George Bush Snr was still US President when the toys from The First Years Inc. were made in China, packed into a container and put on a ship for the US.
But after falling overboard, the sea water corroded the card-packaging and the toys floated free. They circled the northern Pacific once before being washed up on the Alaskan shore, then all down the West coast of Canada and the US.
Mr Ebbesmeyer saw immediately how valuable the little toys would be to scientific research of the great ocean currents, the engine of the planet's entire climate.
He correctly predicted what many thought was impossible - that thousands of them would end up washed into the Arctic ice near Alaska, and then move at a mile a day, frozen in the pack ice, around their very own North-West Passage to the Atlantic.
It proved true years later and in 2003, the first "Friendly Floatees" were found, frozen and then thawed out, on the eastern seaboard of the U.S. and Canada.
So precious to science are they that the US firm that made them is offering a £50 bounty for finding one.
THE JOURNEY SO FAR:
10 JANUARY 1992: Somewhere in the middle of the Pacific Ocean nearly 29,000 First Years bath toys, including bright yellow rubber ducks, are spilled from a cargo ship in the Pacific Ocean.
16 NOVEMBER 1992: Caught in the Subpolar Gyre (counter-clockwise ocean current in the Bering Sea, between Alaska and Siberia), the ducks take 10 months to begin landing on the shores of Alaska.
EARLY 1995: The ducks take three years to circle around. East from the drop site to Alaska, then west and south to Japan before turning back north and east passing the original drop site and again landing in North America. Some ducks are even found In Hawaii.
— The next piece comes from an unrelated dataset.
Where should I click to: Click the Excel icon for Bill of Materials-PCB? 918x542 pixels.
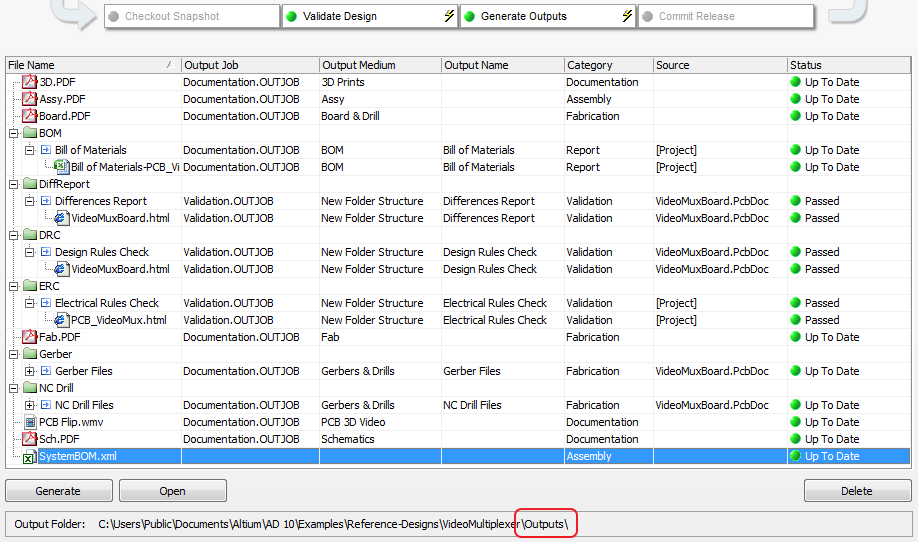[x=62, y=167]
The National Oceanic and Atmospheric Administration (NOAA) worked out that the ducks travel approximately 50 per pent faster than the water in the current.
1995 - 2000: Some intrepid ducks escape the Subpolar Gyre and head North, through the Bering Straight and into the frozen waters of the Arctic. Frozen into the ice the ducks travel slowly across the pole, moving ever eastward.
2000: Ducks begin reaching the North Atlantic where they begin to thaw and move Southward. Soon ducks are sighted bobbing in the waves from Maine to Massachusetts.
2001: Ducks are tracked in the area where the Titanic sank.
JULY TO DECEMBER 2003: The First Years company offers a $100 savings bond reward for the recovery of wayward ducks from the 1992 spill. To be valid ducks must be sent to the company and must be found in New England, Canada or Iceland. Britain is told to prepare for an invasion of the wayward ducks as well.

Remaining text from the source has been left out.